Monday, 11 August 2014

Reports on the Reactosphere #2: Lines of Demarcation

The view from the edge of the Cathedral...

This is, to an extent, departing from the original programme I had on reporting on what I noticed this week in the Reactosphere. I am, instead, expanding the remit to include general reflections on NRx. This is more on the latter than the former. This being said, this has been a topic of discussion recently, as exampled here, here, here, here (sort of...a little. Maybe.) and here. Same rules as before apply: this is intended for people who are already familiar with NRx. Check out my previous Report for some links to introductory texts if you want to learn more.

Incidentally, Content Warning: the Dugin link below is to a website with some radical-Right content and links.

I'm tempted to say that there's a fight for the soul of NRx, but that wouldn't be wholly accurate (and not just because I'm hesitant to suggest that the Cult of the Great Crab God has a 'soul'). Such a phrasing would suggest that both sides of the fight equally value the notion of exclusive 'rights' to the name 'NRx,' and really it seems to be a conflict, or tension, or whatever, between those who want NRx to be a clearly and neatly defined club, replete with a 'No x, y and z' sign outside, and those for whom such questions of exclusivity/inclusivity are wrong-headed, unless understood on very purely pragmatic grounds. This isn't to say that it isn't a battle for identity in some sense, but I get the impression the 'identity' (or 'identitarian') aspect of it matters more for one side than it does the other.

§ **Dataset section**:
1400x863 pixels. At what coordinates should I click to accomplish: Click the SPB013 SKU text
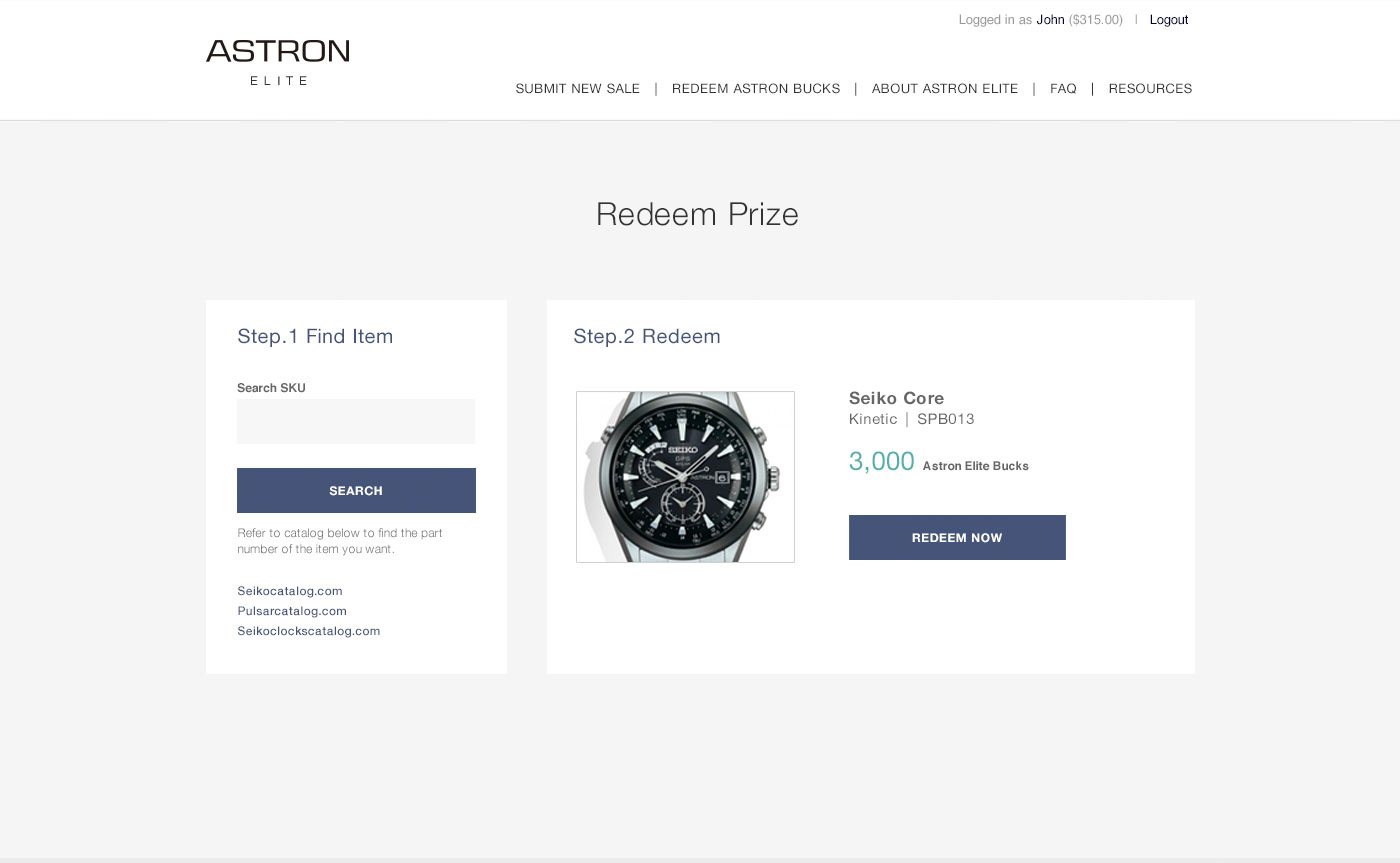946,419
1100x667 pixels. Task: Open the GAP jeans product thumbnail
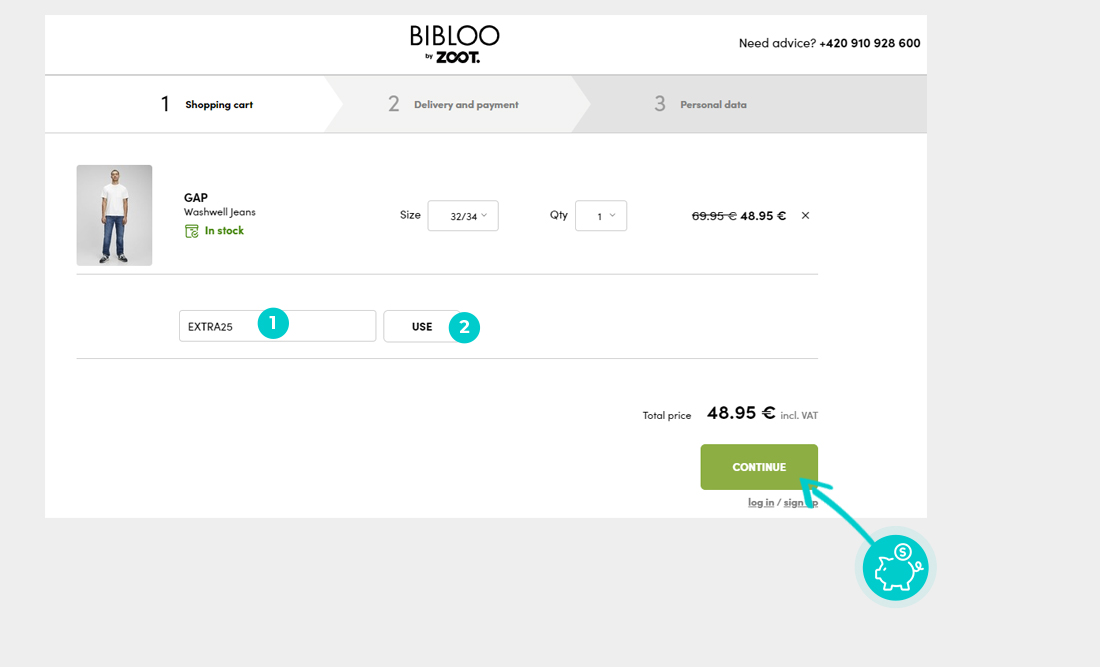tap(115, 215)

§ **Prompt A**:
According to the Reactosphere report, who is it intended for?
§ **Prompt B**:
Repeat the section of the Reactosphere report that opens with the words containing "This is, to" and closes with "content and links.".
§ **Prompt C**:
Render this sentence from the Reactosphere report in Spanish: "Same rules as before apply: this is intended for people who are already familiar with NRx."

§ **Finished answer A**:
People who are already familiar with NRx.

§ **Finished answer B**:
This is, to an extent, departing from the original programme I had on reporting on what I noticed this week in the Reactosphere. I am, instead, expanding the remit to include general reflections on NRx. This is more on the latter than the former. This being said, this has been a topic of discussion recently, as exampled here, here, here, here (sort of...a little. Maybe.) and here. Same rules as before apply: this is intended for people who are already familiar with NRx. Check out my previous Report for some links to introductory texts if you want to learn more.

Incidentally, Content Warning: the Dugin link below is to a website with some radical-Right content and links.

§ **Finished answer C**:
Se aplican las mismas reglas que antes: esto está dirigido a personas que ya están familiarizadas con NRx.